# Assignment
Find each line below that includes "agent", then copy it.

# Data provided

━━━━━━━━━━

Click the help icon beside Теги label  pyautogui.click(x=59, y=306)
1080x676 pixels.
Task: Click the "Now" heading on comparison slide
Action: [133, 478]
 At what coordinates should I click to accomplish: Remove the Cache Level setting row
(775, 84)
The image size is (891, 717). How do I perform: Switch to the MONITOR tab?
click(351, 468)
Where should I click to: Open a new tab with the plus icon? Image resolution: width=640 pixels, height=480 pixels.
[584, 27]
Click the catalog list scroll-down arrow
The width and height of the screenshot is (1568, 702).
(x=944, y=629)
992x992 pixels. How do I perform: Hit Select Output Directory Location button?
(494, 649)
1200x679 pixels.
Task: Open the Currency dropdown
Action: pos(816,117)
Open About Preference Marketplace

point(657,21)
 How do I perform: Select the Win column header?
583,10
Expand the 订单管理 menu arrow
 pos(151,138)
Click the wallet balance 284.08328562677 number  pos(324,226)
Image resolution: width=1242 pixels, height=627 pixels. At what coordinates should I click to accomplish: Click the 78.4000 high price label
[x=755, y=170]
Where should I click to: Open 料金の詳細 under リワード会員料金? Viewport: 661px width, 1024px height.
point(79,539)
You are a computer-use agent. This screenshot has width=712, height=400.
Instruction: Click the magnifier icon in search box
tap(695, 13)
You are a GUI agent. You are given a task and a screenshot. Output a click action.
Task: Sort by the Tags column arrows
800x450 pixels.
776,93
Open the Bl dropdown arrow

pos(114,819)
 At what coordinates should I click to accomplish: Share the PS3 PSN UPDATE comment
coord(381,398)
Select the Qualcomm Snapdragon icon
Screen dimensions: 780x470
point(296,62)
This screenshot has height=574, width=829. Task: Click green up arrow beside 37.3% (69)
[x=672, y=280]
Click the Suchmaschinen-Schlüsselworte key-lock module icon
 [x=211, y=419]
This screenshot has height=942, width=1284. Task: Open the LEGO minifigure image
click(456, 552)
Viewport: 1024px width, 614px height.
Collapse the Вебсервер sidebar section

━━━━━━━━━━

# Answer area
You are a computer-use agent. This screenshot has width=712, height=400.
You are a GUI agent. You are given a task and a screenshot. Output a click action.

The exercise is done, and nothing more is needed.